» **AUSGANGSTEXT**:
##############################
Unter Putin hat der FSB seinen Kompetenzbereich laufend erweitert: «Russlands neuer Adel», wie ihn gewisse Fachleute bezeichnen, trägt die Macht des Kremls in jeden Winkel der russischen Gesellschaft: FSB-Chef Alexander Bortnikow ist Putin direkt unterstellt, und der Dienst ist zuständig für den Schutz der Grenzen, für das Besatzungsregime in der Ukraine, für die Bekämpfung von Wirtschaftskriminalität und Drogenhandel sowie der Opposition und der kritischen Zivilgesellschaft.

Doch der Soziologe Kirill Titajew von der amerikanischen Universität Yale relativiert die Vorwürfe gegen den Geheimdienst. Der Russe forscht zu den Sicherheitsbehörden in seiner Heimat. Die Einsatzkräfte hätten nach dem Anschlag vieles richtig gemacht.
##############################
» **DATENSÄTZE**:
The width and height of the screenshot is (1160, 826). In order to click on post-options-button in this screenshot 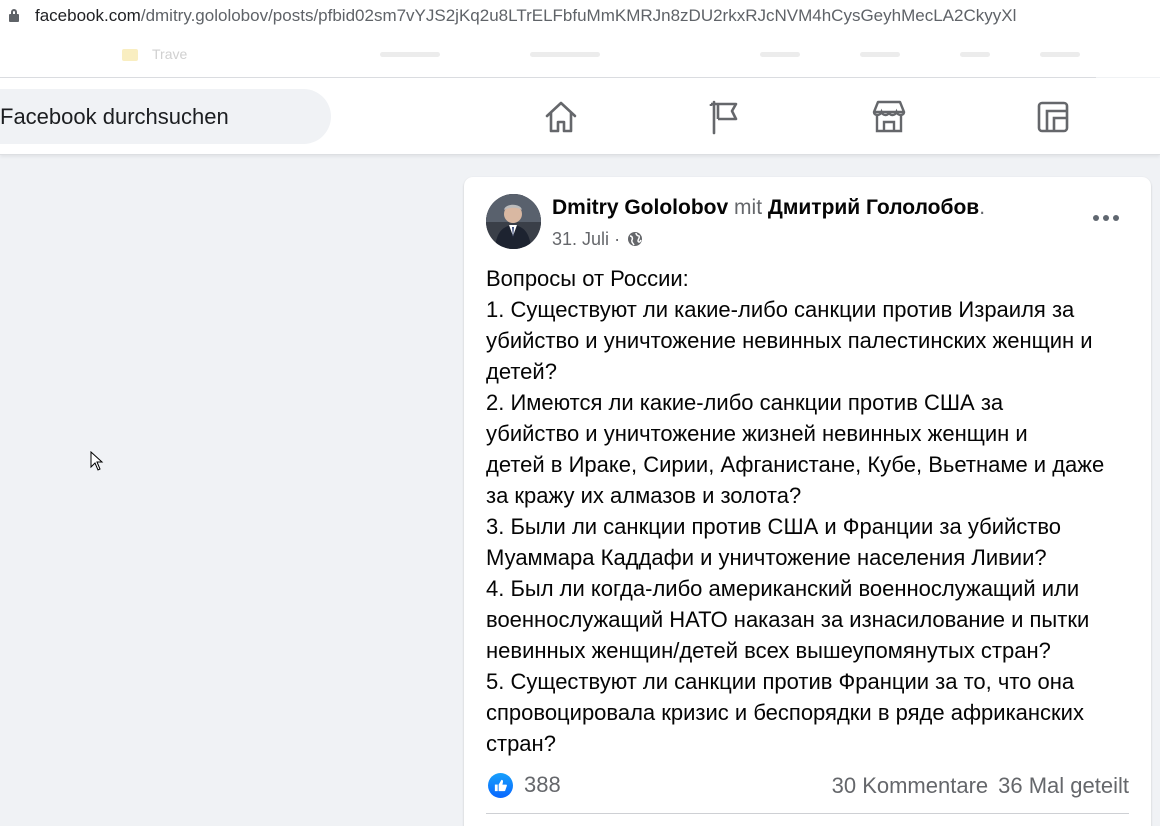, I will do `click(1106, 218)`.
##############################
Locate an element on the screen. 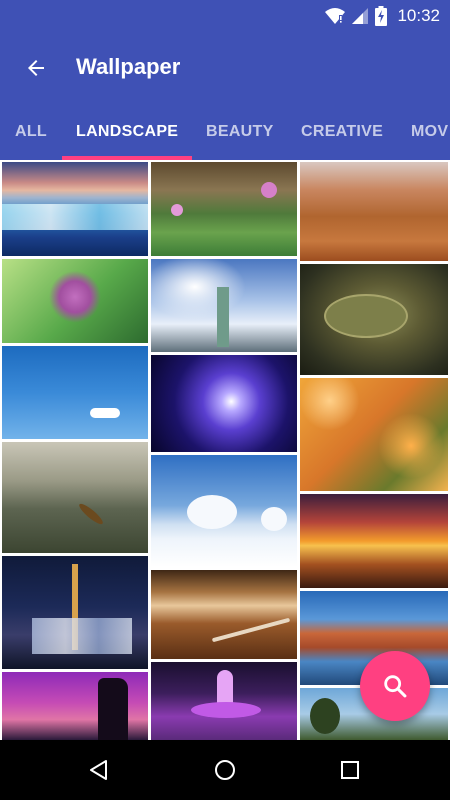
##############################
» **AUFGABE**:
Nenne alle Bereiche, für die der FSB laut Ausgangstext zuständig ist. Die Datensätze spielen hier keine Rolle.

» **LÖSUNG**:
- Schutz der Grenzen
- Besatzungsregime in der Ukraine
- Bekämpfung von Wirtschaftskriminalität
- Bekämpfung von Drogenhandel
- Bekämpfung der Opposition
- Bekämpfung der kritischen Zivilgesellschaft